A new concern is whether the high number of unemployed Americans will cause the residential real estate market to crash, putting a greater strain on the economy and leading to even more job losses. The housing industry is a major piece of the overall economy in this country.
Chris Herbert, Managing Director of the Joint Center for Housing Studies of Harvard University, in a post titled Responding to the Covid-19 Pandemic, addressed the toll this crisis will have on our nation, explaining:
“Housing is a foundational element of every person’s well-being. And with nearly a fifth of US gross domestic product rooted in housing-related expenditures, it is also critical to the well-being of our broader economy.”
How has the unemployment rate affected home sales in the past?
It’s logical to think there would be a direct correlation between the unemployment rate and home sales: as the unemployment rate went up, home sales would go down, and when the unemployment rate went down, home sales would go up.
However, research reviewing the last thirty years doesn’t show that direct relationship, as noted in the graph below. The blue and grey bars represent home sales, while the yellow line is the unemployment rate.
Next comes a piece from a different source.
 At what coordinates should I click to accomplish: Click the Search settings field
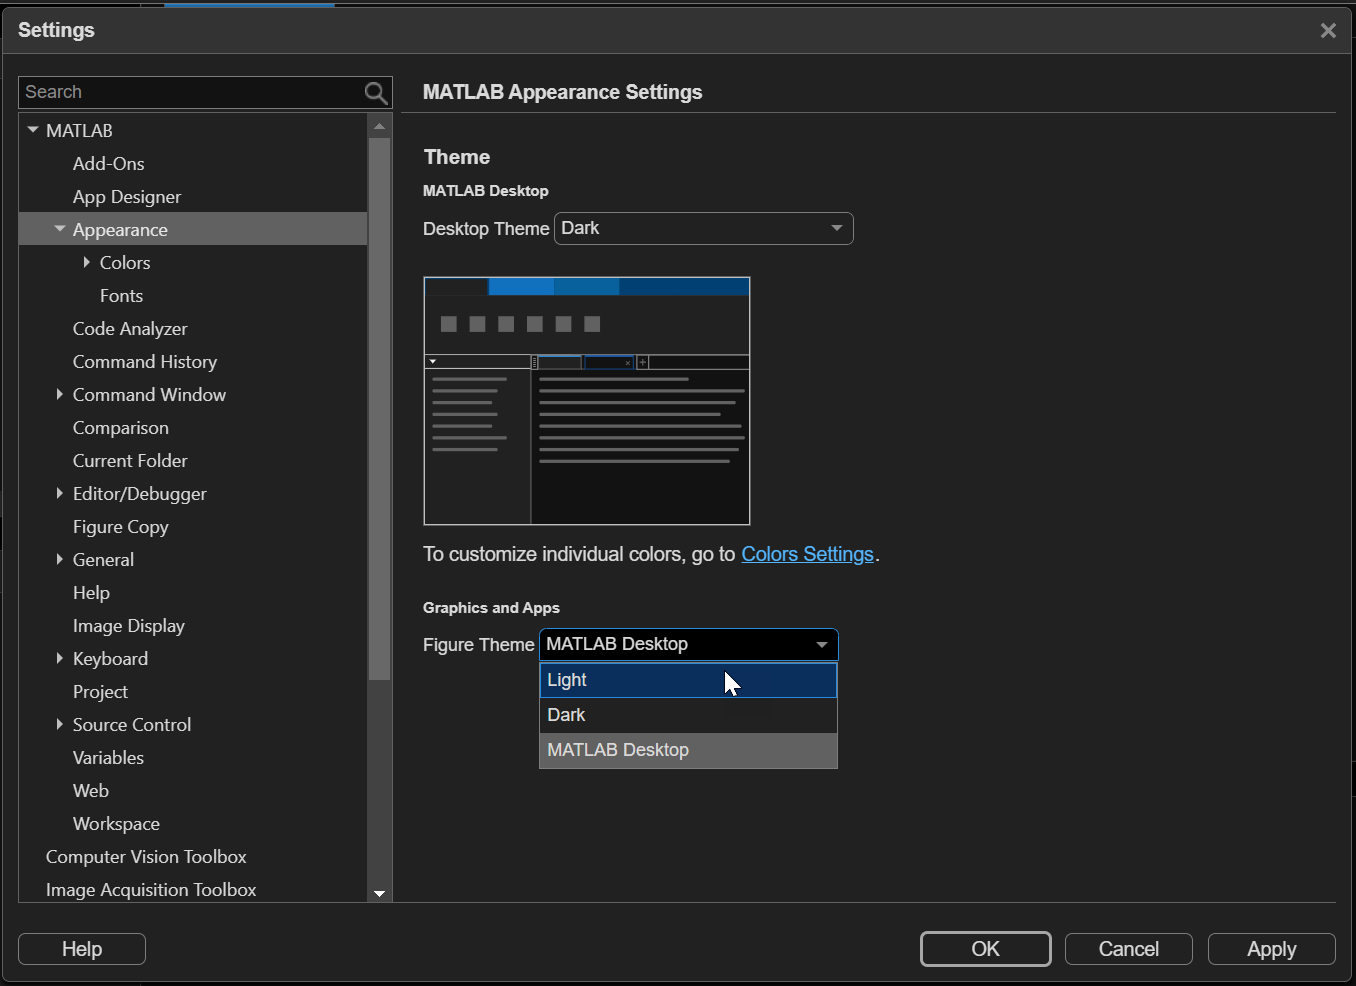click(x=190, y=92)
Take a look at numbers 1 through 4:
- The unemployment rate was rising between 1992-1993, yet home sales increased.
- The unemployment rate was rising between 2001-2003, and home sales increased.
- The unemployment rate was rising between 2007-2010, and home sales significantly decreased.
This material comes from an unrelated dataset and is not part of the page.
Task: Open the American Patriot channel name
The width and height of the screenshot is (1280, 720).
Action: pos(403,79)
- The unemployment rate was falling continuously between 2015-2019, and home sales remained relatively flat.
The impact of the unemployment rate on home sales doesn’t seem to be as strong as we may have thought.
Isn’t this time different?
Yes. There is no doubt the country hasn’t seen job losses this quickly in almost one hundred years. How bad could it get? Goldman Sachs projects the unemployment rate to be 15% in the third quarter of 2020, flattening to single digits by the fourth quarter of this year, and then just over 6% percent by the fourth quarter of 2021. Not ideal for the housing industry, but manageable.
How does this compare to the other financial crises?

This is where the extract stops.